Extracted data entries
┏━━

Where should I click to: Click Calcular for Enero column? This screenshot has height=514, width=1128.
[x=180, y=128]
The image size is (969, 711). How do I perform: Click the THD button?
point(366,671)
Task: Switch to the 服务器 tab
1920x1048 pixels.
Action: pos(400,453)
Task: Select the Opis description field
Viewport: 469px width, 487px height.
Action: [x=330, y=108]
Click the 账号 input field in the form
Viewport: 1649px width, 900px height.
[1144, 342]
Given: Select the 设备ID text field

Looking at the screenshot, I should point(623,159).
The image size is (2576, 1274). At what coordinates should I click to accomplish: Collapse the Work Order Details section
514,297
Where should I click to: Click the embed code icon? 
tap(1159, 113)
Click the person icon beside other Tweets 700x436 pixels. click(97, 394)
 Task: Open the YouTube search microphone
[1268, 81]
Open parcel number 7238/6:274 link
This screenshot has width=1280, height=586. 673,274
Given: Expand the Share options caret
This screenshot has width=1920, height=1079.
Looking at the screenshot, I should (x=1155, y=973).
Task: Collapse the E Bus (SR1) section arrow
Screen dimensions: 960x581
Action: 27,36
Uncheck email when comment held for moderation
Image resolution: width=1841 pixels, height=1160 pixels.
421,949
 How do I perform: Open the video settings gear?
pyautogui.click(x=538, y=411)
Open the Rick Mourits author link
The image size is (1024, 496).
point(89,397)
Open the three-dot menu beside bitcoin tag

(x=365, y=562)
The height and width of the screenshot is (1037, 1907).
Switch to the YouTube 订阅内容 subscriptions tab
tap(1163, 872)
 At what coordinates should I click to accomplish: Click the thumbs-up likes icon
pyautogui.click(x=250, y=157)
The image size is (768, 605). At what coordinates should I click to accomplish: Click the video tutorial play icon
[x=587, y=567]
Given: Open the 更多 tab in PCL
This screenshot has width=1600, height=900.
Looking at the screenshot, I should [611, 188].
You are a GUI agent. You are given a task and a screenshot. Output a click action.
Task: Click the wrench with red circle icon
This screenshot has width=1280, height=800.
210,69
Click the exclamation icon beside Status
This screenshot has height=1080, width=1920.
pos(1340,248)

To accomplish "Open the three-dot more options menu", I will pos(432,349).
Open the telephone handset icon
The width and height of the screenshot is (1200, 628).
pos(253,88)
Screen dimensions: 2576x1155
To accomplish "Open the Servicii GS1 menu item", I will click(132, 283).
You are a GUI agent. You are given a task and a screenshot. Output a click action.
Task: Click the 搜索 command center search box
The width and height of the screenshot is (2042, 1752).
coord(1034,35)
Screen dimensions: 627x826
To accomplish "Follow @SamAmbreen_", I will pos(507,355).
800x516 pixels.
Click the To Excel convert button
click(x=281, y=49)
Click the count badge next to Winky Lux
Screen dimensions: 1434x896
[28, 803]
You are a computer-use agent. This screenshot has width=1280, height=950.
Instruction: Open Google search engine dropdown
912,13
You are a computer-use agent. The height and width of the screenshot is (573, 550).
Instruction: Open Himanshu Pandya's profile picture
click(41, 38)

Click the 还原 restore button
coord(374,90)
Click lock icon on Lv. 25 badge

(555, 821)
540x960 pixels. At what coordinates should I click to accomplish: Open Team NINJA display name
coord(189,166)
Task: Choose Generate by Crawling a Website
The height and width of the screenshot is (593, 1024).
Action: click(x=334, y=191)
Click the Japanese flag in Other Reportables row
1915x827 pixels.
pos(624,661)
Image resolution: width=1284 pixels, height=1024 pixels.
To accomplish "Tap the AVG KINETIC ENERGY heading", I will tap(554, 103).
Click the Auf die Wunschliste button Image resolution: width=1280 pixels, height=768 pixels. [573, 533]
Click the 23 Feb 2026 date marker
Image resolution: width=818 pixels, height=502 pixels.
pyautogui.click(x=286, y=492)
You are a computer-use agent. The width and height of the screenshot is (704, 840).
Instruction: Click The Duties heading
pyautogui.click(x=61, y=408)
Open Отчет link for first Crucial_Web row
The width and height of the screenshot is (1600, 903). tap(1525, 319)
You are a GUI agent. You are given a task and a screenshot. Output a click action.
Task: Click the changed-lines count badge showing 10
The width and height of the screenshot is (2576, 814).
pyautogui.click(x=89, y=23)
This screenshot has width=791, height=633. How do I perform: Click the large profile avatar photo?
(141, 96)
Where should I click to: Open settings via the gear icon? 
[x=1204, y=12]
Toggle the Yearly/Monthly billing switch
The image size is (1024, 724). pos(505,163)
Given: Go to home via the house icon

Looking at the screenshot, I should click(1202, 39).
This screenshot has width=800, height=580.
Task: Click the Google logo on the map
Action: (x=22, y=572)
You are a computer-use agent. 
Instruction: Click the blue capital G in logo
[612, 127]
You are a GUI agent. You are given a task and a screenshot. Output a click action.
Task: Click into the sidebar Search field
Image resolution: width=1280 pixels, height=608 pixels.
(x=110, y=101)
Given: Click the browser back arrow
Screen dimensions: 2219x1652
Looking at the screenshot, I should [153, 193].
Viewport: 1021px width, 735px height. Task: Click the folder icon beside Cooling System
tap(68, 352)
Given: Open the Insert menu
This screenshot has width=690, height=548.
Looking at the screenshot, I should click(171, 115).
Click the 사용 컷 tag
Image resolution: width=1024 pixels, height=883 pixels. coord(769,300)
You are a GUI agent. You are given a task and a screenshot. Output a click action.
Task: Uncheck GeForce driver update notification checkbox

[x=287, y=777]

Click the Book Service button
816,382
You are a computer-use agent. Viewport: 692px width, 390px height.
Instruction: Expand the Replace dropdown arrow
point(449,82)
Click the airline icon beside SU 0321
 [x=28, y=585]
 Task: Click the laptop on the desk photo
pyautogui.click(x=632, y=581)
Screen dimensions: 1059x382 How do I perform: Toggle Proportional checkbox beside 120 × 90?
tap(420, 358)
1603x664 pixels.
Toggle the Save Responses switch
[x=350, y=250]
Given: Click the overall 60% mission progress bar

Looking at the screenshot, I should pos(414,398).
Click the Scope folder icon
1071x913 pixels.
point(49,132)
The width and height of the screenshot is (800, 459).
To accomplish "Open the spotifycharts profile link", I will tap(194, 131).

┗━━

#### Prompt
Put every line of the records into a JSON list of strings, one string per line, leaving out blank lines.

#### Answer to the problem
[
  "Where should I click to: Click Calcular for Enero column? This screenshot has height=514, width=1128.",
  "[x=180, y=128]",
  "The image size is (969, 711). How do I perform: Click the THD button?",
  "point(366,671)",
  "Task: Switch to the 服务器 tab",
  "1920x1048 pixels.",
  "Action: pos(400,453)",
  "Task: Select the Opis description field",
  "Viewport: 469px width, 487px height.",
  "Action: [x=330, y=108]",
  "Click the 账号 input field in the form",
  "Viewport: 1649px width, 900px height.",
  "[1144, 342]",
  "Given: Select the 设备ID text field",
  "Looking at the screenshot, I should point(623,159).",
  "The image size is (2576, 1274). At what coordinates should I click to accomplish: Collapse the Work Order Details section",
  "514,297",
  "Where should I click to: Click the embed code icon? ",
  "tap(1159, 113)",
  "Click the person icon beside other Tweets 700x436 pixels. click(97, 394)",
  " Task: Open the YouTube search microphone",
  "[1268, 81]",
  "Open parcel number 7238/6:274 link",
  "This screenshot has width=1280, height=586. 673,274",
  "Given: Expand the Share options caret",
  "This screenshot has width=1920, height=1079.",
  "Looking at the screenshot, I should (x=1155, y=973).",
  "Task: Collapse the E Bus (SR1) section arrow",
  "Screen dimensions: 960x581",
  "Action: 27,36",
  "Uncheck email when comment held for moderation",
  "Image resolution: width=1841 pixels, height=1160 pixels.",
  "421,949",
  " How do I perform: Open the video settings gear?",
  "pyautogui.click(x=538, y=411)",
  "Open the Rick Mourits author link",
  "The image size is (1024, 496).",
  "point(89,397)",
  "Open the three-dot menu beside bitcoin tag",
  "(x=365, y=562)",
  "The height and width of the screenshot is (1037, 1907).",
  "Switch to the YouTube 订阅内容 subscriptions tab",
  "tap(1163, 872)",
  " At what coordinates should I click to accomplish: Click the thumbs-up likes icon",
  "pyautogui.click(x=250, y=157)",
  "The image size is (768, 605). At what coordinates should I click to accomplish: Click the video tutorial play icon",
  "[x=587, y=567]",
  "Given: Open the 更多 tab in PCL",
  "This screenshot has width=1600, height=900.",
  "Looking at the screenshot, I should [611, 188].",
  "You are a GUI agent. You are given a task and a screenshot. Output a click action.",
  "Task: Click the wrench with red circle icon",
  "This screenshot has width=1280, height=800.",
  "210,69",
  "Click the exclamation icon beside Status",
  "This screenshot has height=1080, width=1920.",
  "pos(1340,248)",
  "To accomplish \"Open the three-dot more options menu\", I will pos(432,349).",
  "Open the telephone handset icon",
  "The width and height of the screenshot is (1200, 628).",
  "pos(253,88)",
  "Screen dimensions: 2576x1155",
  "To accomplish \"Open the Servicii GS1 menu item\", I will click(132, 283).",
  "You are a GUI agent. You are given a task and a screenshot. Output a click action.",
  "Task: Click the 搜索 command center search box",
  "The width and height of the screenshot is (2042, 1752).",
  "coord(1034,35)",
  "Screen dimensions: 627x826",
  "To accomplish \"Follow @SamAmbreen_\", I will pos(507,355).",
  "800x516 pixels.",
  "Click the To Excel convert button",
  "click(x=281, y=49)",
  "Click the count badge next to Winky Lux",
  "Screen dimensions: 1434x896",
  "[28, 803]",
  "You are a computer-use agent. This screenshot has width=1280, height=950.",
  "Instruction: Open Google search engine dropdown",
  "912,13",
  "You are a computer-use agent. The height and width of the screenshot is (573, 550).",
  "Instruction: Open Himanshu Pandya's profile picture",
  "click(41, 38)",
  "Click the 还原 restore button",
  "coord(374,90)",
  "Click lock icon on Lv. 25 badge",
  "(555, 821)",
  "540x960 pixels. At what coordinates should I click to accomplish: Open Team NINJA display name",
  "coord(189,166)",
  "Task: Choose Generate by Crawling a Website",
  "The height and width of the screenshot is (593, 1024).",
  "Action: click(x=334, y=191)",
  "Click the Japanese flag in Other Reportables row",
  "1915x827 pixels.",
  "pos(624,661)",
  "Image resolution: width=1284 pixels, height=1024 pixels.",
  "To accomplish \"Tap the AVG KINETIC ENERGY heading\", I will tap(554, 103).",
  "Click the Auf die Wunschliste button Image resolution: width=1280 pixels, height=768 pixels. [573, 533]",
  "Click the 23 Feb 2026 date marker",
  "Image resolution: width=818 pixels, height=502 pixels.",
  "pyautogui.click(x=286, y=492)",
  "You are a computer-use agent. The width and height of the screenshot is (704, 840).",
  "Instruction: Click The Duties heading",
  "pyautogui.click(x=61, y=408)",
  "Open Отчет link for first Crucial_Web row",
  "The width and height of the screenshot is (1600, 903). tap(1525, 319)",
  "You are a GUI agent. You are given a task and a screenshot. Output a click action.",
  "Task: Click the changed-lines count badge showing 10",
  "The width and height of the screenshot is (2576, 814).",
  "pyautogui.click(x=89, y=23)",
  "This screenshot has width=791, height=633. How do I perform: Click the large profile avatar photo?",
  "(141, 96)",
  "Where should I click to: Open settings via the gear icon? ",
  "[x=1204, y=12]",
  "Toggle the Yearly/Monthly billing switch",
  "The image size is (1024, 724). pos(505,163)",
  "Given: Go to home via the house icon",
  "Looking at the screenshot, I should click(1202, 39).",
  "This screenshot has width=800, height=580.",
  "Task: Click the Google logo on the map",
  "Action: (x=22, y=572)",
  "You are a computer-use agent. ",
  "Instruction: Click the blue capital G in logo",
  "[612, 127]",
  "You are a GUI agent. You are given a task and a screenshot. Output a click action.",
  "Task: Click into the sidebar Search field",
  "Image resolution: width=1280 pixels, height=608 pixels.",
  "(x=110, y=101)",
  "Given: Click the browser back arrow",
  "Screen dimensions: 2219x1652",
  "Looking at the screenshot, I should [153, 193].",
  "Viewport: 1021px width, 735px height. Task: Click the folder icon beside Cooling System",
  "tap(68, 352)",
  "Given: Open the Insert menu",
  "This screenshot has width=690, height=548.",
  "Looking at the screenshot, I should click(171, 115).",
  "Click the 사용 컷 tag",
  "Image resolution: width=1024 pixels, height=883 pixels. coord(769,300)",
  "You are a GUI agent. You are given a task and a screenshot. Output a click action.",
  "Task: Uncheck GeForce driver update notification checkbox",
  "[x=287, y=777]",
  "Click the Book Service button",
  "816,382",
  "You are a computer-use agent. Viewport: 692px width, 390px height.",
  "Instruction: Expand the Replace dropdown arrow",
  "point(449,82)",
  "Click the airline icon beside SU 0321",
  " [x=28, y=585]",
  " Task: Click the laptop on the desk photo",
  "pyautogui.click(x=632, y=581)",
  "Screen dimensions: 1059x382 How do I perform: Toggle Proportional checkbox beside 120 × 90?",
  "tap(420, 358)",
  "1603x664 pixels.",
  "Toggle the Save Responses switch",
  "[x=350, y=250]",
  "Given: Click the overall 60% mission progress bar",
  "Looking at the screenshot, I should pos(414,398).",
  "Click the Scope folder icon",
  "1071x913 pixels.",
  "point(49,132)",
  "The width and height of the screenshot is (800, 459).",
  "To accomplish \"Open the spotifycharts profile link\", I will tap(194, 131)."
]